Ou seja, "as pessoas vacinadas podem ser infetadas e transmitir", diz. "Com a variante Alfa, as pessoas vacinadas infetadas (um risco de 5%) transmitiam, mas muito menos; com a Delta a vantagem não é tão grande", acrescenta o imunologista Luís Graça, do IMM.
Por isso, não são estranhos os surtos também em Portugal, em vários lares, que Carmo Gomes considera "uma situação particular, com repetitividade de contactos e, por vezes, mal ventilados". Com os estudos de avaliação da efetividade da proteção, "a expectativa continua a ser muito boa" e as infeções não são graves, acrescenta. Daí que uma terceira dose "deva ser encarada com muita reserva".
"Tem de ser demonstrada a evidência da perda de proteção e os dados conhecidos indicam que a proteção é significativa e duradoura na maioria da população", completa Luís Graça. Mas, para "alguns grupos vulneráveis, pode haver necessidade de reforço".
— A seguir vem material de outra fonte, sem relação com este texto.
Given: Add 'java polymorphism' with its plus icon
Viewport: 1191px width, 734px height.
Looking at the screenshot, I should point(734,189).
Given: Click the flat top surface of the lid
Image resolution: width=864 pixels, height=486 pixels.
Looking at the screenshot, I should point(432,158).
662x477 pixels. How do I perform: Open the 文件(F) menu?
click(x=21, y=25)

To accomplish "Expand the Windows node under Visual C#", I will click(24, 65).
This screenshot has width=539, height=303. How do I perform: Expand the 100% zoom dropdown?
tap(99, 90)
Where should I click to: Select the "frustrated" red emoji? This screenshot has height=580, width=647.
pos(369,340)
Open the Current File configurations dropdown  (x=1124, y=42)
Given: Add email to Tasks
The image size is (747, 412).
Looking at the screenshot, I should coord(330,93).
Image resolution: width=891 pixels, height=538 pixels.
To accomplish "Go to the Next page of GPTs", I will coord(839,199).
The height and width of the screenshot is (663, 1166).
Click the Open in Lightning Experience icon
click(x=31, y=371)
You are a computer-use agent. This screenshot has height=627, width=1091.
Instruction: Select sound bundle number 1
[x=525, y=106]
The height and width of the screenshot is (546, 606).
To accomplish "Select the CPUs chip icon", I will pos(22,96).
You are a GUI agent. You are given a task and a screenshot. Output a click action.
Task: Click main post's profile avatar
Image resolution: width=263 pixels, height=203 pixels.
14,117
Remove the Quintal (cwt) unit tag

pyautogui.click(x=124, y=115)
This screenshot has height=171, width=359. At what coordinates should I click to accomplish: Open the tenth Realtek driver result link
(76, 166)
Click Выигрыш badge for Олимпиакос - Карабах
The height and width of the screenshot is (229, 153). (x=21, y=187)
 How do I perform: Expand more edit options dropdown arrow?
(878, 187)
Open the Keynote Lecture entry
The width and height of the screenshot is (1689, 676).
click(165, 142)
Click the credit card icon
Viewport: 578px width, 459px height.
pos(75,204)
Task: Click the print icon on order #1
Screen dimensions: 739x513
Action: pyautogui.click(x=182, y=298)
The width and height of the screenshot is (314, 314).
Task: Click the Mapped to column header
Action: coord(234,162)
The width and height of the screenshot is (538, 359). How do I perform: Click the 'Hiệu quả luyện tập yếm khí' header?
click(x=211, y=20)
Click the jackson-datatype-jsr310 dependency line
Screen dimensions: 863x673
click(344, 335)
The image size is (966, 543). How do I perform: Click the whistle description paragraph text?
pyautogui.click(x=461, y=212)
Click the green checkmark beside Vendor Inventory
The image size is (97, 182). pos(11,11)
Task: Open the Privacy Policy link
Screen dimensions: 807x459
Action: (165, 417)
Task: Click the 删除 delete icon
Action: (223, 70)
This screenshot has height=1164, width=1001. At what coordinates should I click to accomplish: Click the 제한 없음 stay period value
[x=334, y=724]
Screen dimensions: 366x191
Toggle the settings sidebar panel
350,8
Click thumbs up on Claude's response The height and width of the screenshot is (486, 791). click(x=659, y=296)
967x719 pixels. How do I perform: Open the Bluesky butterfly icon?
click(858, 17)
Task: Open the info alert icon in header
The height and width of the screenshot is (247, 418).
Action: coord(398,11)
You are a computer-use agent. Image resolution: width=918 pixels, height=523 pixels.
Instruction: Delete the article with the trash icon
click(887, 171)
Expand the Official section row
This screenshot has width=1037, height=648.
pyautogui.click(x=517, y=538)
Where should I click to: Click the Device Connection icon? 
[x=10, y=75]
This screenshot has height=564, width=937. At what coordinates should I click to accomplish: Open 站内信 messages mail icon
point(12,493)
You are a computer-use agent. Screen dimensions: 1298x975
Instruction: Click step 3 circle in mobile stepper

O pneumologista João Carlos Winck, da Faculdade de Medicina do Porto, defende-a já, "como em países como Israel ou a Islândia", para os vacinados há mais de seis meses - o prazo sugerido pela indústria. "Claro que tem os seus interesses, mas possui muitos dados que os estados não têm", argumenta.
Quanto à exigência de testes a viajantes, mesmo vacinados, que alguns países fazem, "devemos transitar para não necessitarem, desde que completamente vacinados há mais de 14 dias e sem sintomas", defende Manuel Carmo Gomes.
"Apesar da vacina e do teste, o vírus vai escapulir-se", comenta João Carlos Winck. "Os países asiáticos já exigem um teste feito no momento da chegada - e, nalguns casos, repetido três dias depois". Mas "veja o que aconteceu nos Jogos Olímpicos: toda a gente fez testes, mas foram encontrados depois alguns infetados!".